Ama anlamışlar ki aralarında pek fark kalmamış. Ordu içerisinde çok ciddi bir temizlik yapılmış, NATO’nun da tüm gövdesiyle girmesi önemli bir etken olmuş. Neonazizm orduyu da sarmış. Zaten Kiev rejiminin resmi ideolojisi.
KRUŞÇEV’İN SUÇU
Bu arada Rus yetkililer arasında Kruşçev’e de bu çerçevede tepki var. Kırım’ın Ukrayna’ya vermesi ayrı. İkinci Dünya Savaşı sırasında Nazi Almanya’sıyla işbirliği yapan Banderacıları Kruşçev, af çıkartarak serbest bırakıyor. Bugünlere gelinmesinde Kruşçev’in de payı olduğu düşünülüyor. Dönemin Sovyet liderinin Ukrayna kökenli olduğunu tekrar hatırlatalım.
MARİUPOL LİMANINDA REHİN ALINAN GEMİLER
Artık Mariupol limanına varıyoruz. Yerle bir olmuş durumda. Çatışmaların şiddeti hemen göze çarpıyor. Hayalet şehir gibi. Limanın karadan girişinde patlamamış mayınlar da görüyoruz. Limanda da Mariupol merkezde ya da Azovstal’de uygulanan taktik kullanılmış. Azakçılar, sivil gemilerin çıkmasına izin vermeyip limanın çevresini, denizi mayınlamışlar. Bu sefer sivil gemileri canlı kalkan olarak kullanmışlar. Rehin tutulan gemilerin mürettebatının da gemilerden çıkmasına izin verilmemiş.
MAYIN TEMİZLİĞİ
Liman, Mariupol’de Rusların kontrol altına aldığı son yer. Denizde ve karada mayın temizliği faaliyetleri devam ediyor. Bizzat bu faaliyetlere tanık oluyoruz. Hatta Donetsk Halk Cumhuriyeti’nin bu konudaki yetkilisi, bu çalışmalarla ilgili bilgi de veriyor. Şimdiye kadar Donetsk sınırları içinde Ukrayna’dan ele geçirilen bölgelerde 10 binden fazla patlayıcı madde etkisiz hale getirilmiş.

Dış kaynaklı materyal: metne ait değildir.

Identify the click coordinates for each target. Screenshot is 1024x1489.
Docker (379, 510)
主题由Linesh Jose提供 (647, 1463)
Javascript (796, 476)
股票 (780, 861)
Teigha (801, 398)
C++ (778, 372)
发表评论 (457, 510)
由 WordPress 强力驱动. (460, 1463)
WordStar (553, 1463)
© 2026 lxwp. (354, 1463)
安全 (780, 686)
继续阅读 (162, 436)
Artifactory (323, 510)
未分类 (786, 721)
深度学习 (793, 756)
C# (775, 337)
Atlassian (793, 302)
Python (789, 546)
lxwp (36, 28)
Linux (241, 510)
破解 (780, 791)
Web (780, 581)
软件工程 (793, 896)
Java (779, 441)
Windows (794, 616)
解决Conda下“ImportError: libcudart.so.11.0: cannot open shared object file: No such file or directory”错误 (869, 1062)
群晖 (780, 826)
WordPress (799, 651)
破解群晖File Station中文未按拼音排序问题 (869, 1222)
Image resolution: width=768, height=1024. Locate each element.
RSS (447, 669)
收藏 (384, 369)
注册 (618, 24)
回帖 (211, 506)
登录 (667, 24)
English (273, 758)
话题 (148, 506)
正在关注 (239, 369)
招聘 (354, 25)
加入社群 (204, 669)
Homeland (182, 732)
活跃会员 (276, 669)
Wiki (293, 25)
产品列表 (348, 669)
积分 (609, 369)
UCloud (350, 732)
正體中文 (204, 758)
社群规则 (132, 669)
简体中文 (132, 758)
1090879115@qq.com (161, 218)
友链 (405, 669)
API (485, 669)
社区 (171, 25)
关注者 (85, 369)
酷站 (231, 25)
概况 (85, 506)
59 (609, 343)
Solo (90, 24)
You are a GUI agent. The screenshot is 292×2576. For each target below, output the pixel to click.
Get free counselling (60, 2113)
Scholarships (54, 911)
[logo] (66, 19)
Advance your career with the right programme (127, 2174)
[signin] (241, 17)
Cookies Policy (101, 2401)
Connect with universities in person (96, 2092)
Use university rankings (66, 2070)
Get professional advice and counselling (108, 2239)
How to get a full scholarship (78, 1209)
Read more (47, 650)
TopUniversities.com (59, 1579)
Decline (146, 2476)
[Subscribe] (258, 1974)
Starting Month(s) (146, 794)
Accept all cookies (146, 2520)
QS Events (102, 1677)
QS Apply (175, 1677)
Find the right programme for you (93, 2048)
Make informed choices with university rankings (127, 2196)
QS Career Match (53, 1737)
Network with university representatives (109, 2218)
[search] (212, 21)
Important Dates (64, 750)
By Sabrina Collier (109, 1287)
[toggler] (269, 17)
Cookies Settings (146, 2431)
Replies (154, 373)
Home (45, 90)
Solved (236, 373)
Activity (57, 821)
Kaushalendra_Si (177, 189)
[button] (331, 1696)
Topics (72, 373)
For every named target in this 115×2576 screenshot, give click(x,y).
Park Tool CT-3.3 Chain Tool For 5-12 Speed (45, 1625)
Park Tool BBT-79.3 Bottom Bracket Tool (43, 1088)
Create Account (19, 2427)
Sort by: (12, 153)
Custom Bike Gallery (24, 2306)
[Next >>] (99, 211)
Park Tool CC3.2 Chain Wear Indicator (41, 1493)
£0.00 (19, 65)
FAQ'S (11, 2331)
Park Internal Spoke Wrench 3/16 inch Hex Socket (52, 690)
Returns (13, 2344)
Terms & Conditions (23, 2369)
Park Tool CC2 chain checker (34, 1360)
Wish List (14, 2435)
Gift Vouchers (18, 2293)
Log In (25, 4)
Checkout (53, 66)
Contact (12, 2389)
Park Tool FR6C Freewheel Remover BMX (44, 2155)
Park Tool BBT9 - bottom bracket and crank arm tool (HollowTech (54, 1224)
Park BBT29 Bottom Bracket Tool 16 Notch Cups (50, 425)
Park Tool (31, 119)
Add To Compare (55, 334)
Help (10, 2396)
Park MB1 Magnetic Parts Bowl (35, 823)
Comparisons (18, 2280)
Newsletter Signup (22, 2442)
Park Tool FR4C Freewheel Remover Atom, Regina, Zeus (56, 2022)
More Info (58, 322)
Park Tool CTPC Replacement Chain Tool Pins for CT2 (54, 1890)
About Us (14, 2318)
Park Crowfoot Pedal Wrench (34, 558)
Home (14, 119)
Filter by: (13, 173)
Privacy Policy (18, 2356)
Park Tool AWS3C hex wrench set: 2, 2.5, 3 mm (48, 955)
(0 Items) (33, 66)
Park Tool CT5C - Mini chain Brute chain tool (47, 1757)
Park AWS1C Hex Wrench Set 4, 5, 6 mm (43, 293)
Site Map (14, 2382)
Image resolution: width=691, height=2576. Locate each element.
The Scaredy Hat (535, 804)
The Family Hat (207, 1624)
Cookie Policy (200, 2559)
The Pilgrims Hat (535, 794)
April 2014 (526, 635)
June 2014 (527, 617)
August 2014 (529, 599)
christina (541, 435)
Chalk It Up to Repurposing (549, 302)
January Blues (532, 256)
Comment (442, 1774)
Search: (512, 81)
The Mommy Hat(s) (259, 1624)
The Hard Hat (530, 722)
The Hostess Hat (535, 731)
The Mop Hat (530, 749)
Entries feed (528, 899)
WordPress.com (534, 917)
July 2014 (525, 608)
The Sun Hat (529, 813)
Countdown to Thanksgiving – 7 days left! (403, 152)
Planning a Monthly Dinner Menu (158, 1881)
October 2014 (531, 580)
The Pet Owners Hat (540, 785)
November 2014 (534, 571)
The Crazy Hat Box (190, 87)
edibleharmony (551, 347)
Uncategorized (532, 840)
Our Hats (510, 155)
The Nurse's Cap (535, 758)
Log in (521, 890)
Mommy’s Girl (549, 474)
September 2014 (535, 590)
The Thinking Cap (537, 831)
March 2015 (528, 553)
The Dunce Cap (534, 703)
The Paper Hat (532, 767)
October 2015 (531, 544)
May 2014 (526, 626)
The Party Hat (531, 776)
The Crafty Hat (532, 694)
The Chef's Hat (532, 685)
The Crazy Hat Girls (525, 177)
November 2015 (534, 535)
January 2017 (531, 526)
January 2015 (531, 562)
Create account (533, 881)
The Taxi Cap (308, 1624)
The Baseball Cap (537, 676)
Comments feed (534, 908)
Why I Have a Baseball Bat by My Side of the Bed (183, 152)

Limandan da Azovstal görünüyor. Tekrardan top sesleri duyulmaya başlıyor ve takiben çıkan siyah dumanlar.
MOSKOVA’DA NATO GENİŞLEMESİ, DONETSK’TE FAŞİZM TEHLİKESİ
Gece kalmak üzere Donetsk’e gidiyoruz. Donetsklilerin temel mesajı: “Burada savaş yeni başlamadı. 8 yıldır sürüyor. 8 yıldır bombalanıyoruz, sivil yerleşim yerlerinde terör saldırıları oluyor, kadınlar, çocuklar 8 yıldır ölüyor. Minsk Anlaşmaları’na Kiev hiçbir zaman uymadı. Batı, bunlara hiçbir zaman sesini çıkarmadı. Bizimki can değil mi! Rusya’nın harekâtı bu sürecin bir sonucu, yoksa savaşın başlangıcı değil. Tam tersine 8 yıllık savaşa son verecek.”
Gerçekten de kaldığımız otelden Donetsk’in mahallerine o gece yapılan füze saldırılarını duyuyoruz. Ertesi sabah öğreniyoruz ki, hayatını kaybeden siviller mevcut.
Moskova’da Ukrayna meselesi konusunda ana gündem NATO’nun genişlemesi ve ABD saldırganlığıysa, Donetsk’te birinci sırada Kiev rejimi ve Neonazi tehlikesi var.